### THE INPUT
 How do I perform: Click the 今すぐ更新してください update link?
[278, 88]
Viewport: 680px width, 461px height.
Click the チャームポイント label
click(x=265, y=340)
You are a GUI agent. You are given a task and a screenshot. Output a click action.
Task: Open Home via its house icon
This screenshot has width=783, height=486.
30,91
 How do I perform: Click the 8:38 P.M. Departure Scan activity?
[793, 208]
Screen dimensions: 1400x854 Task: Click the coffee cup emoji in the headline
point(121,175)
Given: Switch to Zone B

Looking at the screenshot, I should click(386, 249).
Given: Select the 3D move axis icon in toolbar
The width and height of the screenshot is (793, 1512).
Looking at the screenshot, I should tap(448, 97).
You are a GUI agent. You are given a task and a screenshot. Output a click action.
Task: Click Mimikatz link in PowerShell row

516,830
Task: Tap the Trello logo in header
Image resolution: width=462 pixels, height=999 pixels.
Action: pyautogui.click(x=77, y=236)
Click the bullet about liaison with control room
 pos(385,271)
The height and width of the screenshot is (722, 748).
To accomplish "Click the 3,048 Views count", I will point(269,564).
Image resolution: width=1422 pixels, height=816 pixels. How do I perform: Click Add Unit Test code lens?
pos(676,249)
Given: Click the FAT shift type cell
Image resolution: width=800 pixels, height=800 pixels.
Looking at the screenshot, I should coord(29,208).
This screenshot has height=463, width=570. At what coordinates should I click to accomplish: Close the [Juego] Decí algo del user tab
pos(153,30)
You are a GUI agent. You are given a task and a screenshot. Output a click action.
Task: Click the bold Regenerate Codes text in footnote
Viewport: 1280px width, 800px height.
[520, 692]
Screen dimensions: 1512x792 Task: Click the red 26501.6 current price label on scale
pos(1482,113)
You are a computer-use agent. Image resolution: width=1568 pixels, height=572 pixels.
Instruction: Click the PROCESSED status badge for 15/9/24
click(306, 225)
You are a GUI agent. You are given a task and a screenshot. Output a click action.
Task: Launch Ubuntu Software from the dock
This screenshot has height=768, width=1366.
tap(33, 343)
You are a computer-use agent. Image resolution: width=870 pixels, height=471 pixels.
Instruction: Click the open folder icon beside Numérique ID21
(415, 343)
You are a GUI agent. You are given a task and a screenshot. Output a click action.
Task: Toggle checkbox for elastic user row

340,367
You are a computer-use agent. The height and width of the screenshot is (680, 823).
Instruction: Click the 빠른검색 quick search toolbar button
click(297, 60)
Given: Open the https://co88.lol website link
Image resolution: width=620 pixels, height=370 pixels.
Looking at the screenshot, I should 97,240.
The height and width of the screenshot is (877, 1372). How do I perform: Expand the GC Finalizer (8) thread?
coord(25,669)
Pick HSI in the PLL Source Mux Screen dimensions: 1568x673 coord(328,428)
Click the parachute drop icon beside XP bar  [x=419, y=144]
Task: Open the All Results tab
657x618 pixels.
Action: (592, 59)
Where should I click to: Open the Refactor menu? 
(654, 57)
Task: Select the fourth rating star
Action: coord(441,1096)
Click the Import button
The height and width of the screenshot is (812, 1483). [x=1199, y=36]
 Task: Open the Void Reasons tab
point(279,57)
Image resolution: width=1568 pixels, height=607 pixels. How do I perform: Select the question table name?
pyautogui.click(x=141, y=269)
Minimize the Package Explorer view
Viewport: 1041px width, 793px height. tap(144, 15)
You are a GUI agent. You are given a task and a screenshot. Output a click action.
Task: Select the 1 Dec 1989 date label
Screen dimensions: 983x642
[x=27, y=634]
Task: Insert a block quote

### TASK TO CARRY OUT
When you write out the listing, keep every line exactly as it is above.

### OUTPUT BELOW
 How do I perform: Click the 今すぐ更新してください update link?
[278, 88]
Viewport: 680px width, 461px height.
Click the チャームポイント label
click(x=265, y=340)
You are a GUI agent. You are given a task and a screenshot. Output a click action.
Task: Open Home via its house icon
This screenshot has width=783, height=486.
30,91
 How do I perform: Click the 8:38 P.M. Departure Scan activity?
[793, 208]
Screen dimensions: 1400x854 Task: Click the coffee cup emoji in the headline
point(121,175)
Given: Switch to Zone B

Looking at the screenshot, I should click(386, 249).
Given: Select the 3D move axis icon in toolbar
The width and height of the screenshot is (793, 1512).
Looking at the screenshot, I should tap(448, 97).
You are a GUI agent. You are given a task and a screenshot. Output a click action.
Task: Click Mimikatz link in PowerShell row

516,830
Task: Tap the Trello logo in header
Image resolution: width=462 pixels, height=999 pixels.
Action: pyautogui.click(x=77, y=236)
Click the bullet about liaison with control room
 pos(385,271)
The height and width of the screenshot is (722, 748).
To accomplish "Click the 3,048 Views count", I will point(269,564).
Image resolution: width=1422 pixels, height=816 pixels. How do I perform: Click Add Unit Test code lens?
pos(676,249)
Given: Click the FAT shift type cell
Image resolution: width=800 pixels, height=800 pixels.
Looking at the screenshot, I should coord(29,208).
This screenshot has height=463, width=570. At what coordinates should I click to accomplish: Close the [Juego] Decí algo del user tab
pos(153,30)
You are a GUI agent. You are given a task and a screenshot. Output a click action.
Task: Click the bold Regenerate Codes text in footnote
Viewport: 1280px width, 800px height.
[520, 692]
Screen dimensions: 1512x792 Task: Click the red 26501.6 current price label on scale
pos(1482,113)
You are a computer-use agent. Image resolution: width=1568 pixels, height=572 pixels.
Instruction: Click the PROCESSED status badge for 15/9/24
click(306, 225)
You are a GUI agent. You are given a task and a screenshot. Output a click action.
Task: Launch Ubuntu Software from the dock
This screenshot has height=768, width=1366.
tap(33, 343)
You are a computer-use agent. Image resolution: width=870 pixels, height=471 pixels.
Instruction: Click the open folder icon beside Numérique ID21
(415, 343)
You are a GUI agent. You are given a task and a screenshot. Output a click action.
Task: Toggle checkbox for elastic user row

340,367
You are a computer-use agent. The height and width of the screenshot is (680, 823).
Instruction: Click the 빠른검색 quick search toolbar button
click(297, 60)
Given: Open the https://co88.lol website link
Image resolution: width=620 pixels, height=370 pixels.
Looking at the screenshot, I should 97,240.
The height and width of the screenshot is (877, 1372). How do I perform: Expand the GC Finalizer (8) thread?
coord(25,669)
Pick HSI in the PLL Source Mux Screen dimensions: 1568x673 coord(328,428)
Click the parachute drop icon beside XP bar  [x=419, y=144]
Task: Open the All Results tab
657x618 pixels.
Action: (592, 59)
Where should I click to: Open the Refactor menu? 
(654, 57)
Task: Select the fourth rating star
Action: coord(441,1096)
Click the Import button
The height and width of the screenshot is (812, 1483). [x=1199, y=36]
 Task: Open the Void Reasons tab
point(279,57)
Image resolution: width=1568 pixels, height=607 pixels. How do I perform: Select the question table name?
pyautogui.click(x=141, y=269)
Minimize the Package Explorer view
Viewport: 1041px width, 793px height. tap(144, 15)
You are a GUI agent. You are given a task and a screenshot. Output a click action.
Task: Select the 1 Dec 1989 date label
Screen dimensions: 983x642
[x=27, y=634]
Task: Insert a block quote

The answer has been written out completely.